In any case, both model combinations agree on the fact that, in the rather complex β-delayed neutron-branchings during the decay back to stability of both progenitor nuclei ${}^{135}\mathrm{I}\mathrm{n}$ and ${}^{138}\mathrm{S}\mathrm{n}$, only negligible fractions of the initial abundances reach ${}^{135}\mathrm{B}\mathrm{a}$. Hence, only the β-delayed neutron decay of the progenitor ${}^{136}\mathrm{S}\mathrm{n}$ finally populates ${}^{135}\mathrm{B}\mathrm{a}$, with about 40% of its initial abundance. Due to the complex β-delayed neutron decay pattern far from stability, the resulting effect of only a slight reduction in the final S.S. r-fraction of ${}^{135}\mathrm{B}\mathrm{a}$ (maybe by ≃ 10%) can be inferred.

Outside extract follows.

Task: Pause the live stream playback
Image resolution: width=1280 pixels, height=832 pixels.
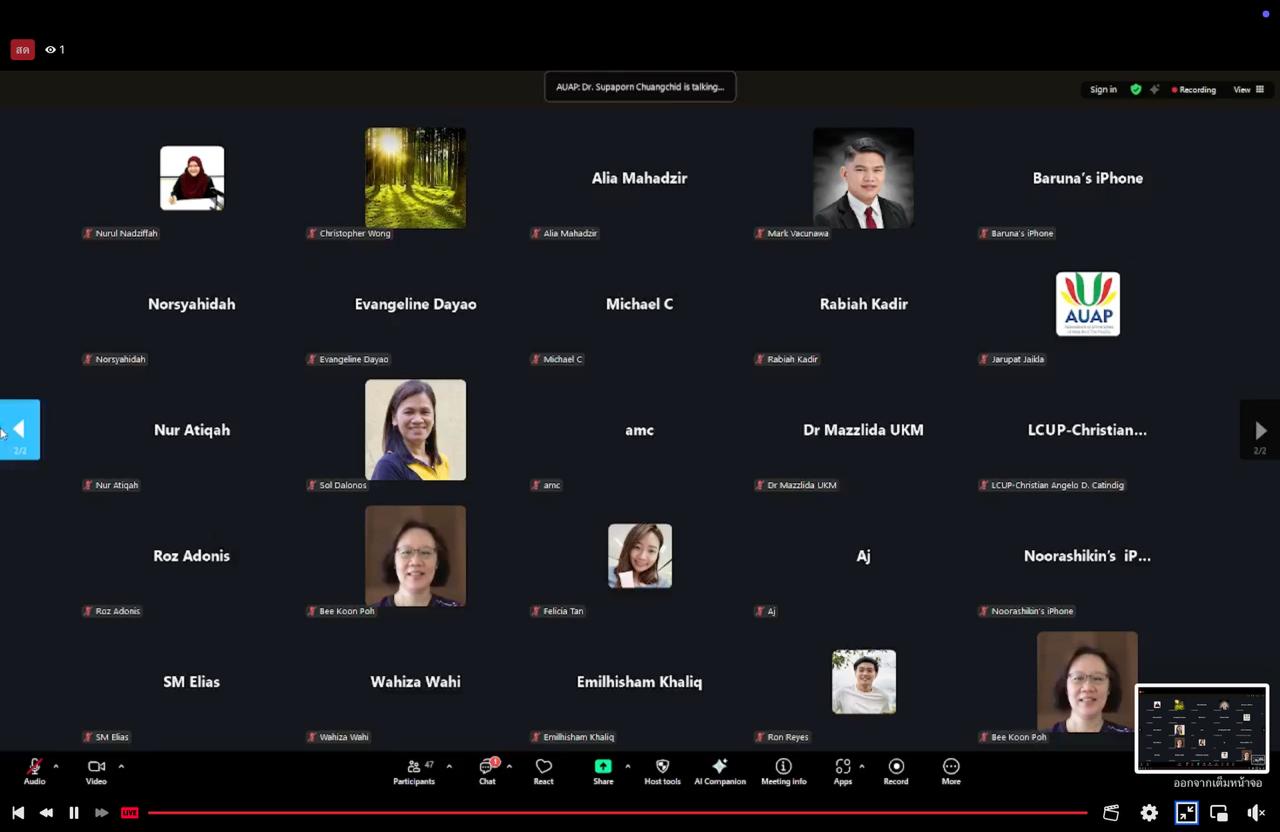Action: pos(74,813)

An indication of what should be obtained here for ${}^{135}\mathrm{B}\mathrm{a}$ can be obtained from observations of r-II metal-poor stars, through the Ba − f_odd parameter. In the isotopic composition of Ba of a certain environment, Ba − f_odd expresses the abundance ratio of odd isotopes to the total abundance of the element. Under r-process conditions, this last can be approximated by excluding the even isotopes, except for the dominant ${}^{138}\mathrm{B}\mathrm{a}$ so that

$Ba-f_{odd}\simeq \frac{{}^{135}Ba+{}^{137}Ba}{{}^{135}Ba+{}^{137}Ba+{}^{138}Ba}.(2)$

Ba − f_odd can be measured by high-resolution spectroscopy in a number of metal-poor halo stars (see Mashonkina and Christlieb, 2014; Mashonkina and Belyaev, 2019, and Mashonkina et al., 2017, private communication) by a careful analysis of the hyperfine splitting. From these observations, a mean value of Ba − f_odd = 0.4 ± 0.10 was obtained.

This result can now be compared to that of our model predictions. From the data of ETFSI-Q/QRPA (Kratz et al., 2007), a mean value of 0.49 ± 0.03 could be derived, while from the more recent FRDM12/QRPA version (Kratz et al., 2014), a somewhat lower mean value of 0.43 ± 0.03 was obtained. From Table 1, we would now get ≃ 0.45. These results are all in good agreement with the Ba − f_odd measurements in halo stars. On the contrary, from our AGB s-process estimates shown in Table 1, the resulting value is Ba − f_odd ≲ 0.3, dominated by the estimate for ${}^{135}\mathrm{B}\mathrm{a}$.

These facts suggest that in this case, it is the s-process computation that might be improved by new nuclear data on cross sections and decay rates. For the weak interactions, in particular, experimental measurements in ionized plasmas on the rates for the β⁻ decays of ${}^{\mathrm{134,135}}\mathrm{C}\mathrm{s}$ would be highly needed.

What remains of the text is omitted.